There are activities, events, I avoid, even when I might enjoy them, but the pain of preparing myself emotionally to get there, then to be there without shriveling and writhing, is too high a price. Maybe I have a deficiency of essential amino acids or bear invisible scars that have scratched the matrix, left gaps in the continuum. We are not all designed to fit, with ease and elegance, into every situation; we have regions of screaming discomfort and it is important to let that be acceptable. My absurdist mind is really churning this morning:  would you take a harbor seal to the Burning Man Festival...I wouldn't take myself there...such extremes are distressing, impossible for me.  Anyway, we have environments that support us and others in which we would truly perish, or at least suffer greatly.  And for what? 
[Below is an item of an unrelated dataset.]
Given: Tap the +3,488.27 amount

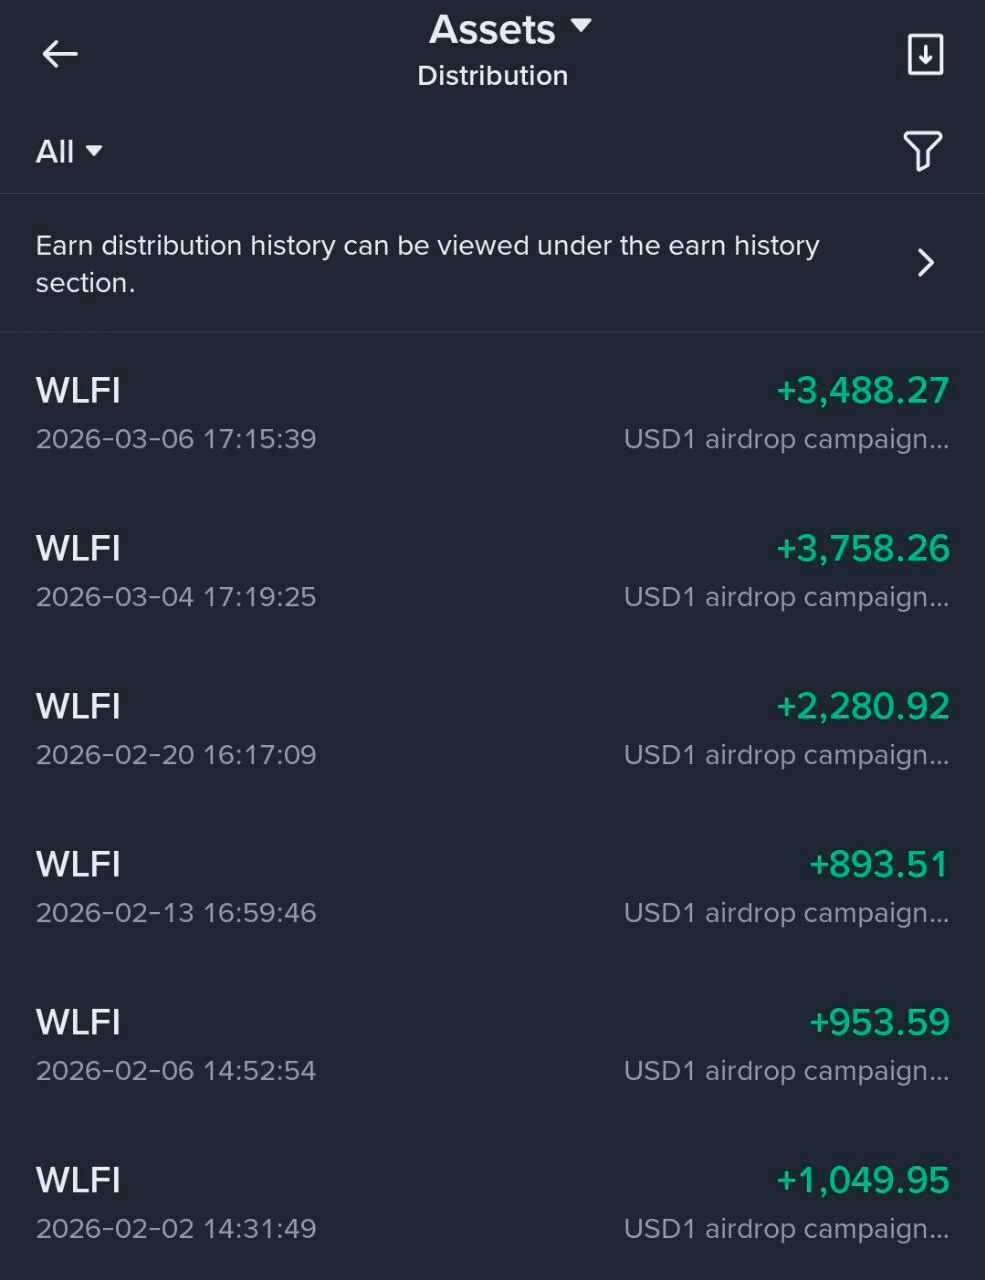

I think we are all wells of loneliness.  It is myth that we are truly and fully completed by another or others; it always comes back to being singular. We spend some of our hours carrying, wearing, being, unless we don't have the wits to perceive it, cave-ins. We sink, we falter.  Who people appear to be and who they truly are generally do not match all that well, which is why so many of us feel like aliens left behind. The poets tell us what a grief-filled and lonely experience this is and there is such truth in calling it what it is and not pretending it is one long Hokey-Pokey of happiness. 

What I think we are called to remember, and not to diminish anyone's experiences or disappointments, is that, whatever our life has been, it has been, if nothing else, a rich source of material for our writing or other art and in that it has been a gift.  I often think of cooking as a metaphor...anyone can make a feast out of top quality ingredients; the skill comes in making whatever is left in the cupboard into an equally fine meal, full of nourishment and flavor. 

Will you come and sit with me for a time every day and find a speck of life to claim as, if not enjoyable, then at least as bearable?  It is, I know what I'm talking about, a process of exchanging rejection for acceptance, for what is, is.  Yesterday I would have condemned myself for not having made the most efficient and prudent use of a store-bought roast chicken.  Time, as we know, escapes me in its very fluid state.  The chicken, which could easily have been devoured when my son brought it home, was enjoyed, a bit here, a bit there, but the majority of it being saved to use in a few dishes I had in mind. 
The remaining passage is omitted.